Microsoft has acknowledged a regression in the October security update KB5066835 that causes wired USB keyboards and mice to stop working in Windows Recovery Environment (WinRE)
WinRE USB Input Broken After KB5066835: What Changed
WinRE is a lightweight, offline Windows environment that provides tools for startup repair, update rollback, bootloader fixes, and incident response. After installing KB5066835, users cannot interact with WinRE menus or tools using wired USB mice and keyboards. The problem is limited to the recovery context and does not affect normal OS sessions, which suggests the issue is tied to the WinRE USB stack or driver initialization order.
Affected Builds: Windows 11 24H2/25H2 and Windows Server 2025
Microsoft lists the issue for client editions of Windows 11 24H2 and 25H2 and for Windows Server 2025. An official fix is not yet available at the time of writing. Microsoft indicates a remediation will ship “soon” through the regular servicing pipeline, which typically means either an out-of-band hotfix or inclusion in the next cumulative update, as noted on the company’s Release Health channels.
Why This Matters for Security and Operations
The inability to provide input in WinRE elevates operational risk: administrators may be unable to roll back failed updates, repair boot issues, or complete secure recovery workflows. The impact is most acute where BitLocker is enabled, since entering the recovery key often occurs in WinRE when TPM attestation or device state checks fail. In server environments, longer recovery times directly affect RTO/RPO commitments and SLA compliance, especially for workloads without redundant failover.
Real-World Risk Scenarios
Common scenarios include: entering a BitLocker recovery key after a firmware change; removing a problematic driver update that prevents normal boot; or performing offline malware remediation. In each case, the inability to use a wired USB keyboard within WinRE can halt recovery until an alternative input method is available.

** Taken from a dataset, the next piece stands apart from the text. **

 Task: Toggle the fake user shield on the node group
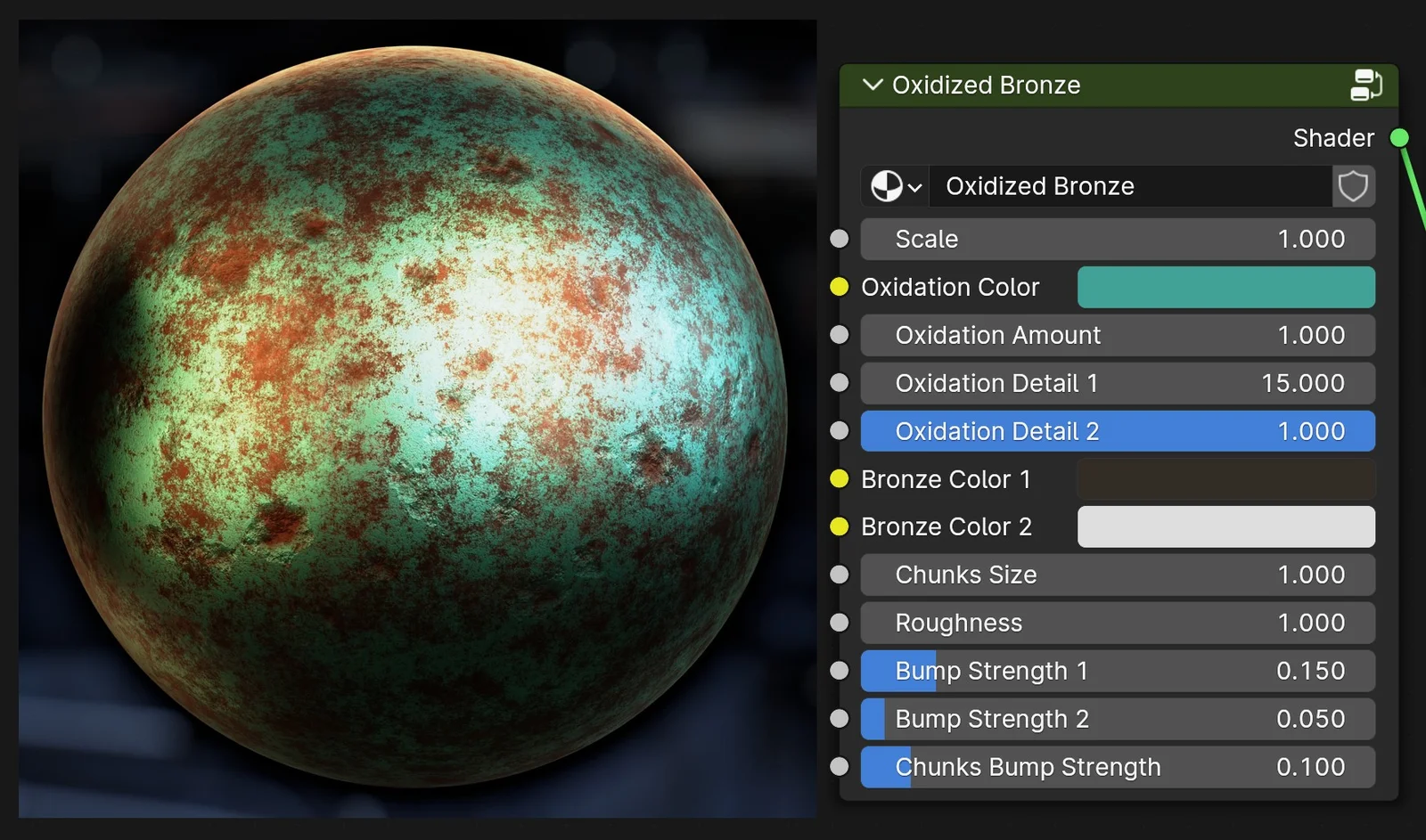point(1354,186)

Verified Workarounds to Regain Control of WinRE
Microsoft recommends input methods not dependent on the affected USB stack in WinRE: Bluetooth keyboards and mice and legacy PS/2 devices. Organizations should validate Bluetooth adapter compatibility with device firmware and security policies, and maintain a small inventory of PS/2 peripherals for critical systems and administrator workstations.
Immediate Admin Checklist
– Confirm alternate access paths: out-of-band management (OOB/KVM), IPMI/iDRAC/iLO, and hypervisor consoles. Test whether vendor remote consoles preserve input in WinRE for your hardware.
– Stage Bluetooth and PS/2 keyboards/mice for high-priority servers and admin endpoints. Document device pairing and security procedures ahead of time.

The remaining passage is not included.